Demikian pula, pada hari penghakiman semua orang akan dikumpulkan tanpa harta duniawi. Ras, kekayaan, dan status tidak akan menjadi masalah pada hari itu. Hanya kedekatan seseorang dengan Allah yang berguna. Haji hampir seperti latihan untuk hari penghakiman.
Meninggalkan rumah melambangkan kematian. Penggunaan kain ihḥrām melambangkan kain kafan yang digunakan saat meninggal. Lautan manusia yang berkumpul di Makkah dari semua ras dan negara melambangkan kebangkitan dan berkumpulnya ummat manusia pada hari penghakiman.
Syariat Para Nabi
Haji juga merupakan peringatan atas tindakan para nabi sebelumnya seperti Nabi Adam, Ibrahim, dan Muhammad SAW. Para peziarah mengelilingi Ka’bah tujuh kali dan kemudian berjalan di antara bukit Safa dan Marwa, yang dekat dengan Ka’bah tujuh kali.
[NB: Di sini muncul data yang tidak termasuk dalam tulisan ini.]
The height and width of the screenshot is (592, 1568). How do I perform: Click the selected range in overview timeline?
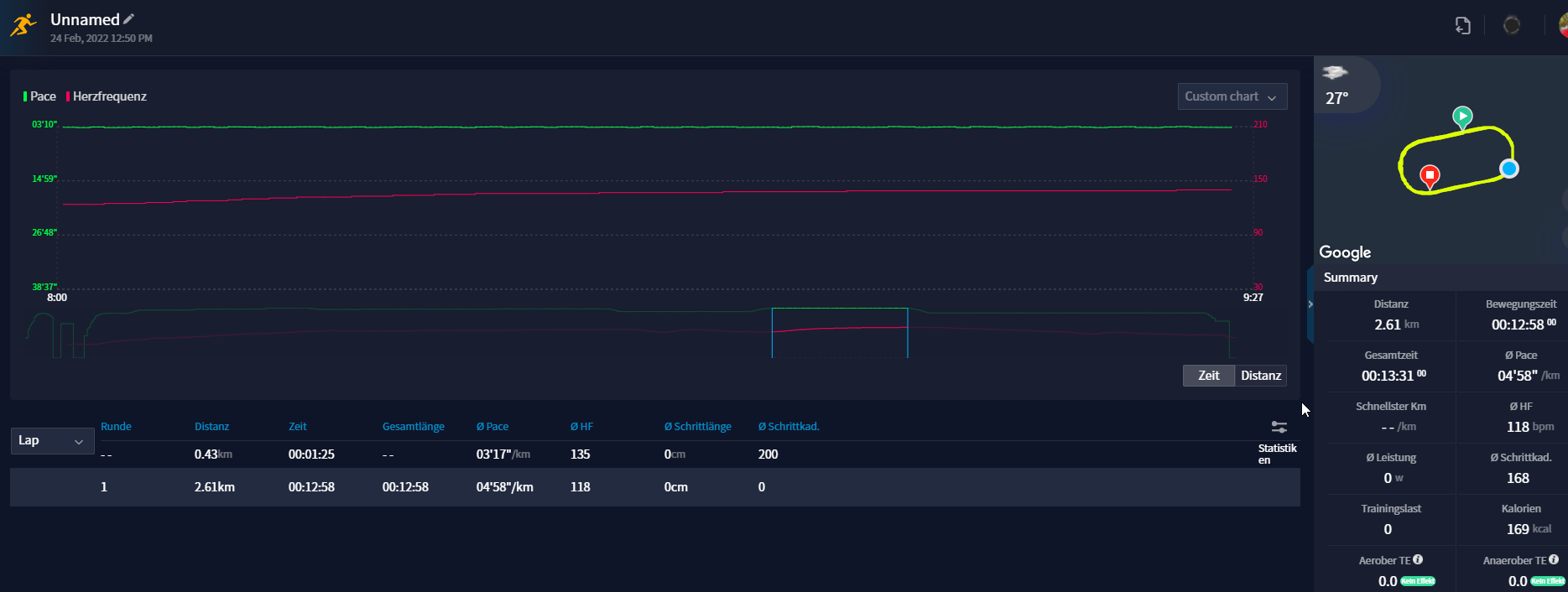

Jalan mondar-mandir di antara dua bukit ini adalah pemeragaan kembali Hajar, istri Ibrahim. Dia sendirian di padang pasir dan mencari air untuk menghilangkan dahaga putranya yang masih bayi, Ismail. Dia berlari di antara dua bukit tujuh kali sampai sebuah sumur air menyembur dari bawah kaki putranya yang menangis. Dalam peragaan ini, ada pesan tersirat tentang status agung wanita dalam Islam.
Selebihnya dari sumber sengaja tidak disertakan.